Lo interesante es que la apertura del Mundial no será solo un partido: será un evento emocional, comercial y deportivo como pocas veces se ha vivido. México será anfitrión, y parecía inevitable que el país recuperara esa sensación que solo un Mundial en casa puede provocar: calles pintadas, gente comprando playeras del Tri, debates sobre alineaciones en café, metro, trabajo y hasta en familia. Como si el futbol regresara a su casa espiritual.
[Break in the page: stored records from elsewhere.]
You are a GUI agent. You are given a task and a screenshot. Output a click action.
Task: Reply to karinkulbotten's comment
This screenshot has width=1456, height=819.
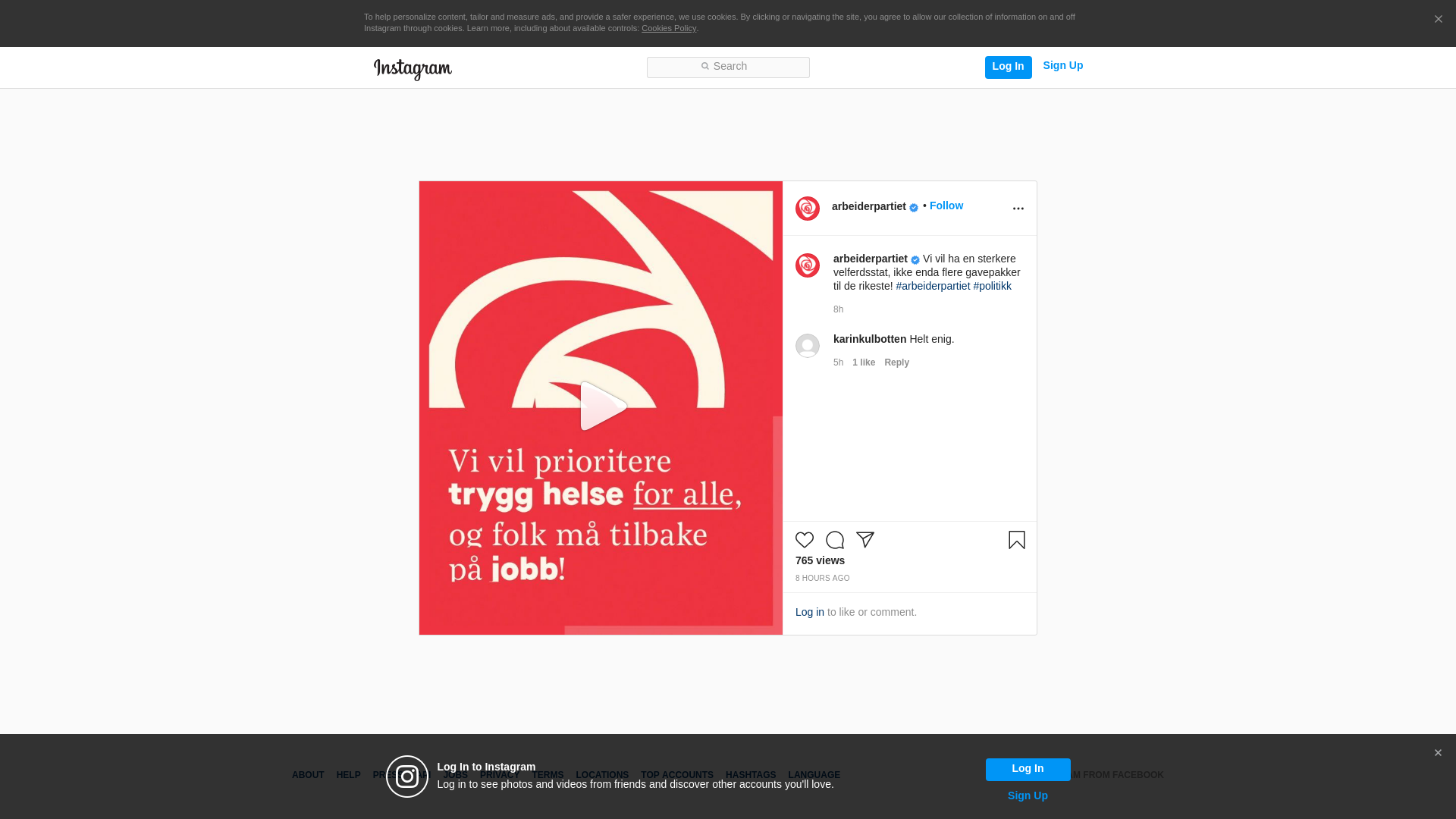(896, 362)
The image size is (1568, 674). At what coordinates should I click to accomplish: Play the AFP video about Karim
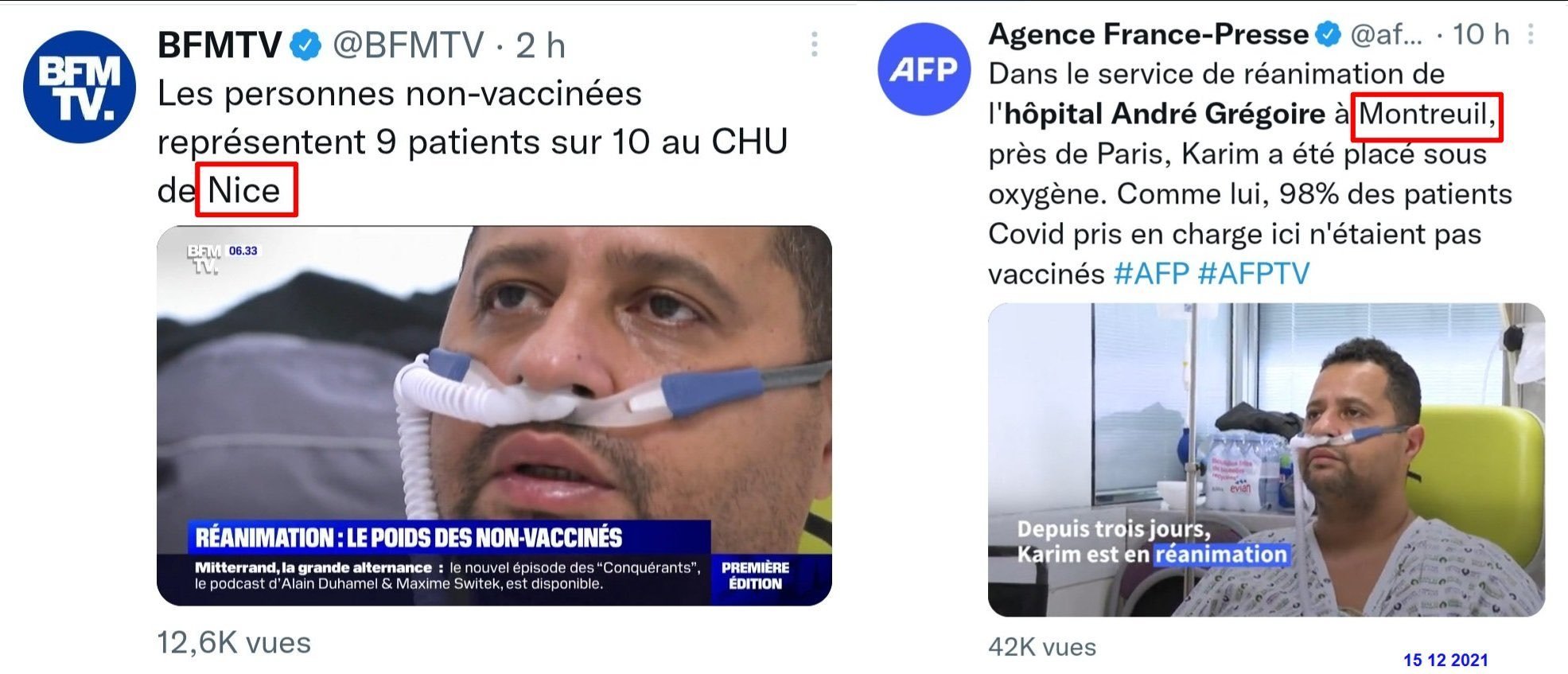click(1266, 459)
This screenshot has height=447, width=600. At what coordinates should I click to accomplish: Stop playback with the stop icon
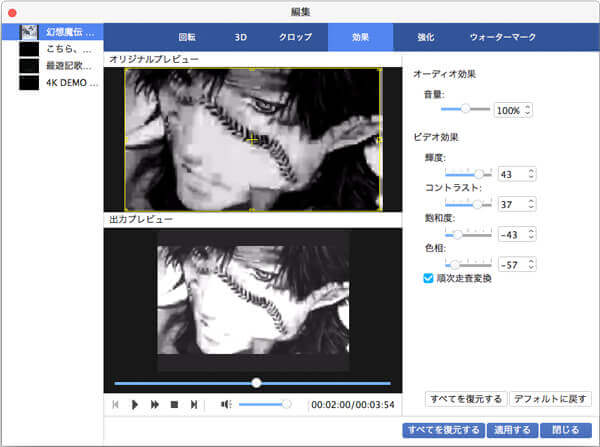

El mítico Estadio Azteca será protagonista. Renovado, con nueva piel pero la misma esencia, recibirá un debut que promete retumbar como en 1970 y 1986. Hoy el reto es distinto: México ya no se conforma con participar; la afición exige competir, proponer, ganar. Ser anfitrión significa celebrar, pero también cargar con presión, historia y expectativa. Ningún otro país ha inaugurado un Mundial tres veces; México está a meses de convertirse en el primero.
La incógnita del rival será revelada durante el sorteo oficial, pero hasta entonces, el juego es imaginar. ¿Un debut accesible o una prueba de fuego? ¿Un rival que México pueda pasar controlando el balón o uno que obligue a sufrir desde el primer minuto? Lo que es seguro es que todo un país estará mirando, con la esperanza de arrancar la Copa del Mundo con el pie derecho.
La mesa está puesta: un estadio mítico, un país que respira futbol y un debut que ya se escribe en futuro con tinta de historia. El Mundial 2026 está a la vuelta de la esquina, y México abrirá sus puertas con el rugido de millones detrás. Solo falta saber un nombre. Un rival. Un reto. Y cuando salga del Bombo 3, comenzará oficialmente la cuenta regresiva para la noche que nadie quiere perderse.